My American Standard toilet was running constantly, so I replaced the flapper valve and installed a new tank to bowl gasekt while I had it all apart. I put it all back together and when I reinstalled the tank, it had a definite backwards tilt to it. It also has a bit of wobble, but since I didn’t check to see if it wobbled before I did this, I’m not sure if its normal. If I look between the bowl and tank there are two ridges on the bowl side, one in front of the hole (where water moves between halves of the toilet) and one in back. Should the toilet rest on these? They currently don’t and I can’t tighten the wing nuts any tighter by hand and I have a fear of cracking the toilet. I put a few shims on the back so it won’t lean so much. Is that okay? Am I missing something?
jeremy
Replies
You might have lost some little rubber baby buggy bumpers when you pulled it apart. Little cylinders of rubber about 1/2" dia and 3/8" tall.
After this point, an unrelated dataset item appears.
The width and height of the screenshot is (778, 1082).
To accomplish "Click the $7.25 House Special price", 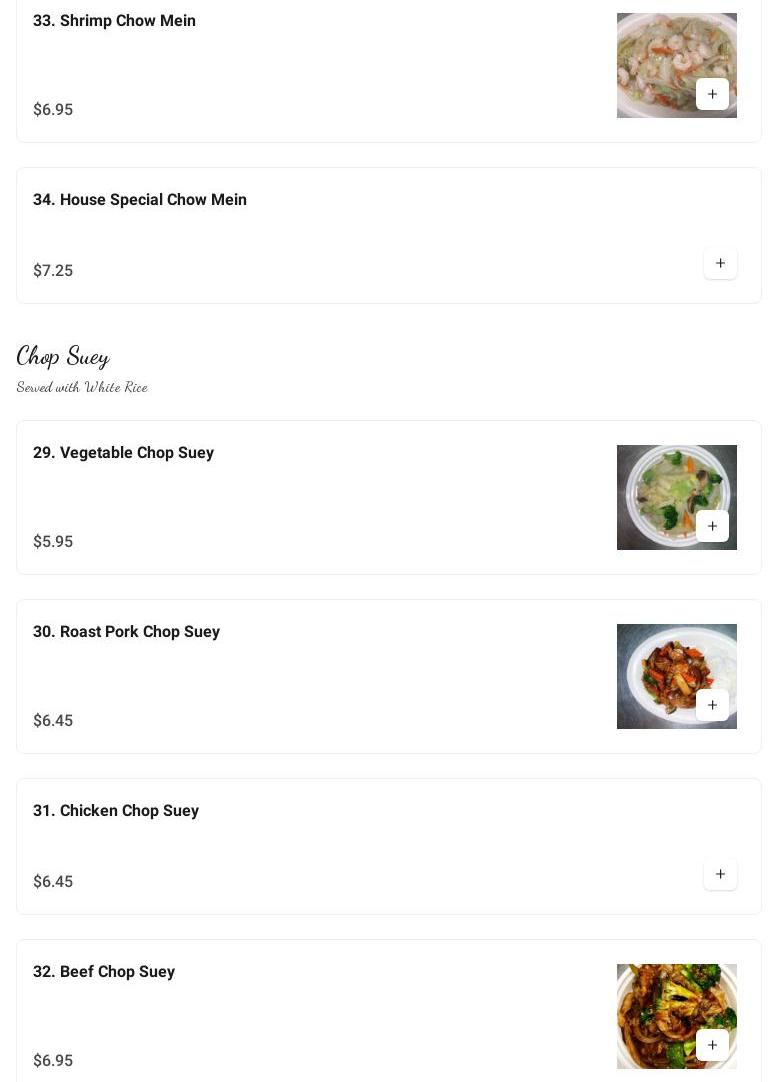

Edited 8/21/2007 11:10 pm by DanH
The gasket between the bowl and the tank is pretty thick but it is soft. When I install them I put the gasket on the tank first. Then I smear a lube on the gasket. I usually use facet lube because I have it for plumbing.
The tank/bowl bolts and nuts should be brass. This makes it easier to take apart down the road. The bolt on the bottom should be brass and you tighten it with a deep socket wrench. The rubber washers on the inside of the tank under the head of the brass bolts should be fiber re-enforced.
As you are tightening the bolts don't do one all the way. Tighten one and them then other. It helps to hold the tank away form the wall while you are doing this.
The tank should be tightened until it just touches the bowl and stops rocking back and forth.
I think the lube helps the gasket move into the bowl more but it might just be in my head.
I know it seems excessive to tighten these bolts down this much but this is the way it has been done for a long time. Some things in plumbing are funny that way.
If you rock the tank towards one side, and hand tighten the nut, then repeat on the other side, you'll be able to snug the tank up without worrying about cracking anything. The tank should just touch the ridges on the bowl section.
Mike Hennessy
Pittsburgh, PA
Good point Mike. As you are holding the tank out from the wall ( in alignment) you can push down on the side that you are tightening. That way the bolt isn't pulling the tank down as much as it is just holding after it is down.